- For text classification and information retrieval tasks, text data has to be represented as a fixed dimension vector.
- We propose simple feature construction technique named Sparse Composite Document Vectors (SCDV).
- We demonstrate our method through experiments on multi-class classification on 20newsgroup dataset and multi-label text classification on Reuters-21578 dataset.
There are 2 folders named 20news and Reuters which contains code related to multi-class classification on 20Newsgroup dataset and multi-label classification on Reuters dataset.

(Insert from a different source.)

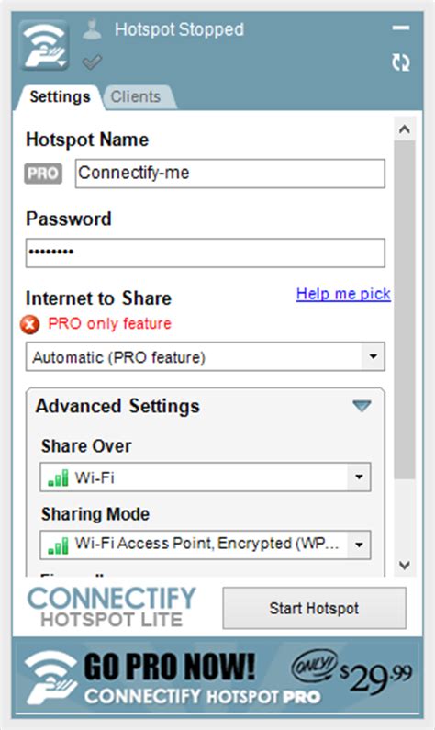Open the Share Over dropdown arrow
435x730 pixels.
(x=359, y=477)
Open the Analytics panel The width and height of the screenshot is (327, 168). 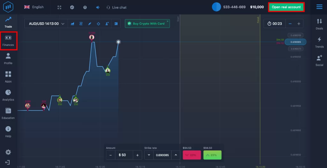pos(8,95)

Change directory to 20news for experimenting on 20Newsgroup dataset and create train and test tsv files as follows:
$ cd 20news
$ python create_tsv.py
Get word vectors for all words in vocabulary:
$ python Word2Vec.py 200
# Word2Vec.py takes word vector dimension as an argument. We took it as 200.
Get Sparse Document Vectors (SCDV) for documents in train and test set and accuracy of prediction on test set:
$ python SCDV.py 200 60
# SCDV.py takes word vector dimension and number of clusters as arguments. We took word vector dimension as 200 and number of clusters as 60.
Get Topic coherence for documents in train set:
$ python TopicCoherence.py 200 60
# TopicCoherence.py takes word vector dimension and number of clusters as arguments. We took word vector dimension as 200 and number of clusters as 60.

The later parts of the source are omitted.